- _Problem statement_
According to the yogurt recipe text, how much milk is needed to make one 500g pot of Total?
━━━ Source text
Add a bit of sunshine to your table with these deliciously healthy dishes
Add a bit of sunshine to your table with these deliciously healthy dishes from Total Greek Yoghurt
Grilled mackerel with potato and yoghurt salad
Serves: 4
For the patties
450g two percent Total Greek Yoghurt
750g new potatoes
1 red onion, diced
15ml lemon juice
1/2 bunch parsley, chopped
1/2 bunch washed baby spinach
1 clove garlic
250ml olive oil
4 large fillets of mackerel
1. Cook the potatoes in salted water until just tender, then drain. Lightly crush potatoes using a fork.
2. Mix in the onion, two per cent Total Greek Yoghurt, lemon juice, parsley and chives. Then shred half the bag of baby spinach leaves and mix into the potatoes.
3. To make the dressing, place the remaining spinach into a food processor, add the garlic and purée. Slowly pour in the olive oil to form the dressing.
4. To cook the mackerel, heat the grill to the highest setting. Place skin side up and season with salt. Cook until golden brown.
5. Once cooked, place each fillet on a plate with a large spoonful of the salad and drizzle on some green dressing.
Top tips
When making the potato salad, mix the ingredients and dressing in when they’re still warm as they absorb so much more flavour. Made from completely natural ingredients, Total Greek Yoghurt is free from sugars or sweeteners. It contains good, active bacteria meaning that it is live and could be beneficial if you suffer from candida.
Spicy chickpea patties with cucumber and mint dip
Serves: 4
For the patties
25ml vegetable oil
1 small onion, finely diced
1tsp ground cumin
1tsp ground coriander
400g can chickpeas, washed and drained
1 clove of garlic, crushed
50g wholemeal flour
75g twoper cent Total Greek Yoghurt
1 tbsp chopped parsley or coriander
For the dip
1/2 cucumber, grated
1/2 bunch of mint, chopped
125g two per cent Total Greek Yoghurt
1 iceberg lettuce
1. Heat the oil in a large pan and fry the onions, cumin and ground coriander until the onions are soft. Then add in the chickpeas and garlic and fry for a couple more minutes.
2. Add the flour and turn out into a bowl and mash with a potato masher.
3. Add the yoghurt to lighten and bind the mix together. It needs to be mashed until it is fairly smooth. Season to taste.
4. Divide into six patties and pan fry until golden brown on both sides.
5. For the dip, mix the cucumber, mint and yoghurt together, then chill.
Top tip
Chickpeas are a great all-round health-boosting food. Not only do they contain high levels of fibre, folic acid and magnesium, they also contain molybdenum. This mineral is vital for the body to detoxify sulfites.
Butter chicken curry
Serves: 4
4 chicken breasts cut into chunks
2 tbsp vegetable oil
25g butter
1 onion, diced
1/4 tsp cinnamon
1 tsp garlic, crushed
1/2 tsp ground turmeric
1 tsp ginger, crushed
25g ground almonds
1 tsp chilli powder
1 tbsp tomato paste
220g can of chopped tomatoes
100g Total Greek Yoghurt
1. Season the chicken with salt and pepper and fry in a large pan with vegetable oil until the chicken is golden brown.
2. Remove chicken from the pan and add the butter to melt. Add onion, cinnamon, crushed garlic, turmeric, ginger, almonds and chilli powder and fry until onions are soft.
3. Add the chicken and any juices to the pan followed by the tomato paste, chopped tomatoes and the Total Greek Yoghurt.
4. Bring to the boil and season to taste. Cook for a further 10 to 15 minutes until chicken is cooked through.
Top Tips
To add some colour and more flavour at the end of cooking, fold in a bag of fresh baby spinach and cook until it wilts. Did you know? It takes two litres of milk to make one 500g pot of Total due to the unique straining process which removes the whey. This means it can be heated without curdling making it extremely versatile and a great low fat alternative to cream.
━━━━━━
━━━ Information supplied
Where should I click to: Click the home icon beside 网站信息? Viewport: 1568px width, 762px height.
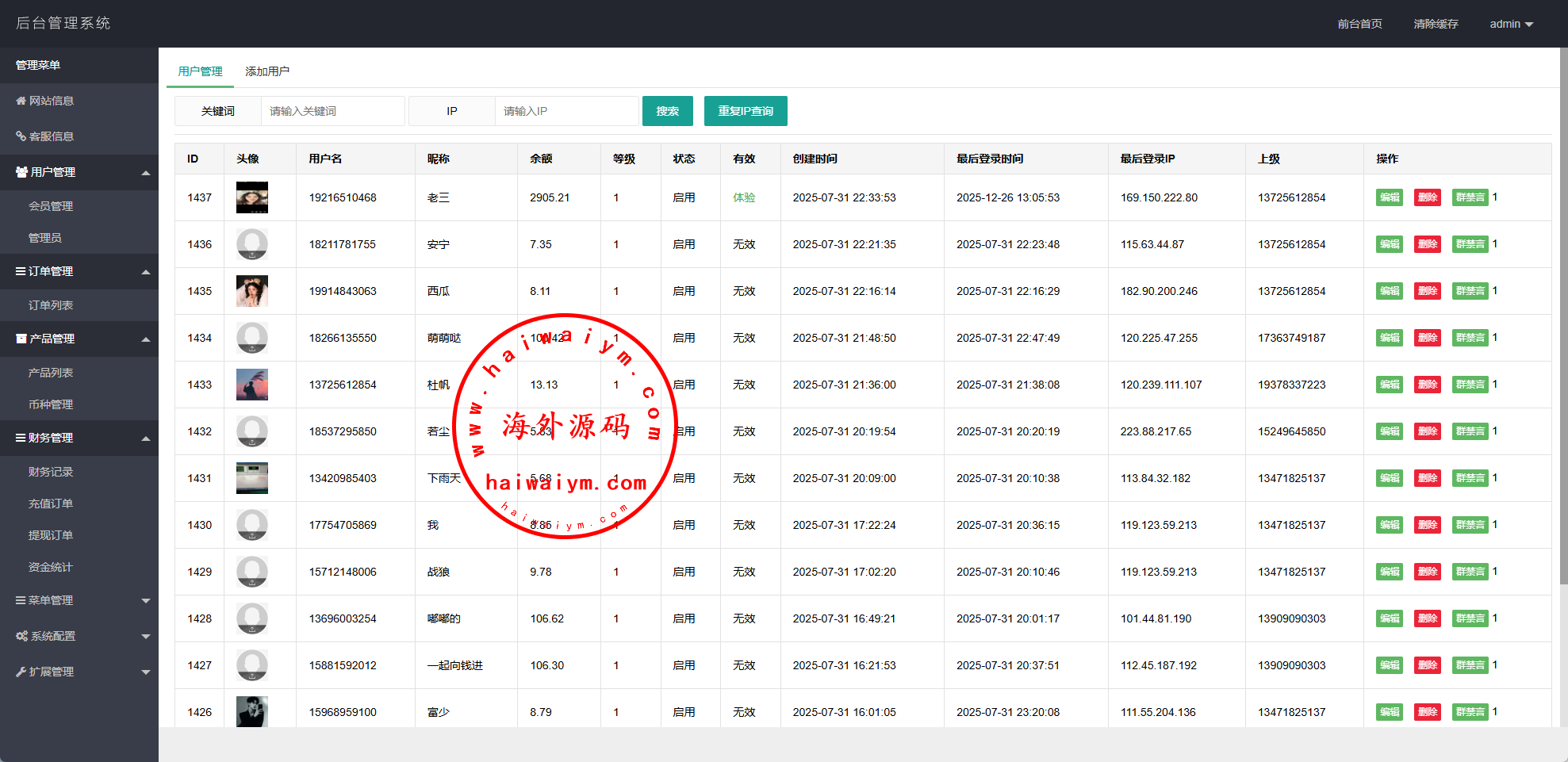click(x=21, y=101)
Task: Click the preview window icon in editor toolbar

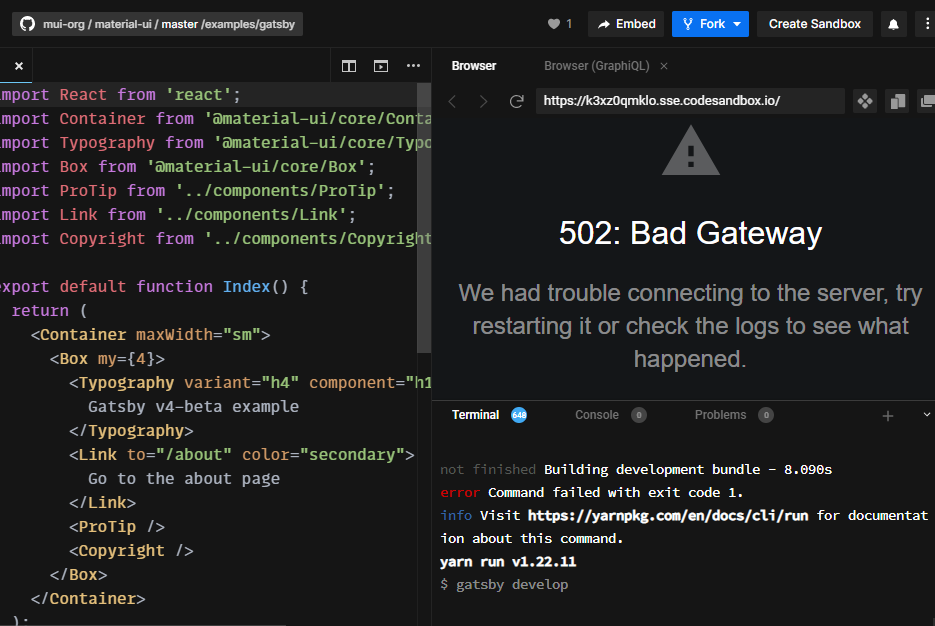Action: [x=381, y=65]
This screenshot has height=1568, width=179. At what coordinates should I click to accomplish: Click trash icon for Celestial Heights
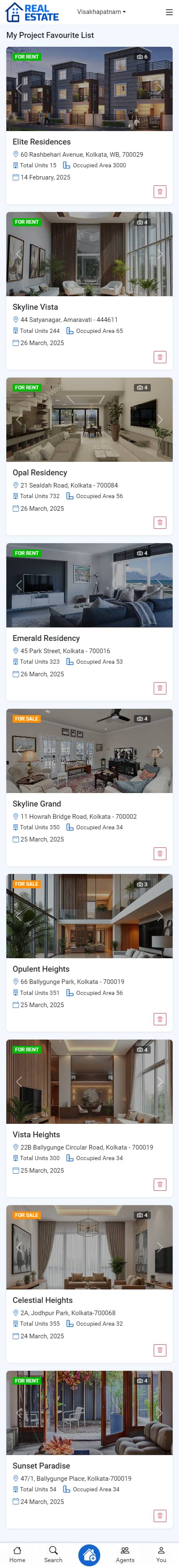coord(160,1350)
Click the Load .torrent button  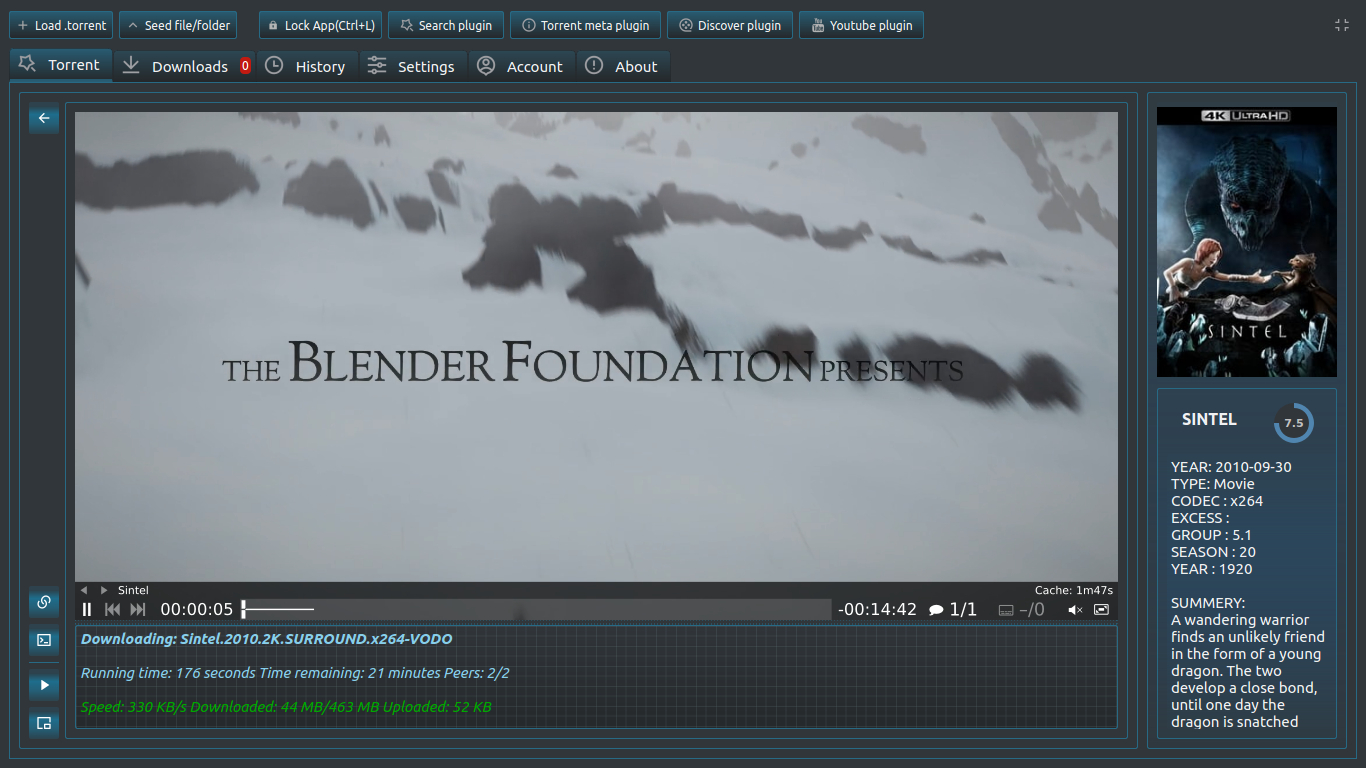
━━━━━━
- _Reply_
Two liters of milk.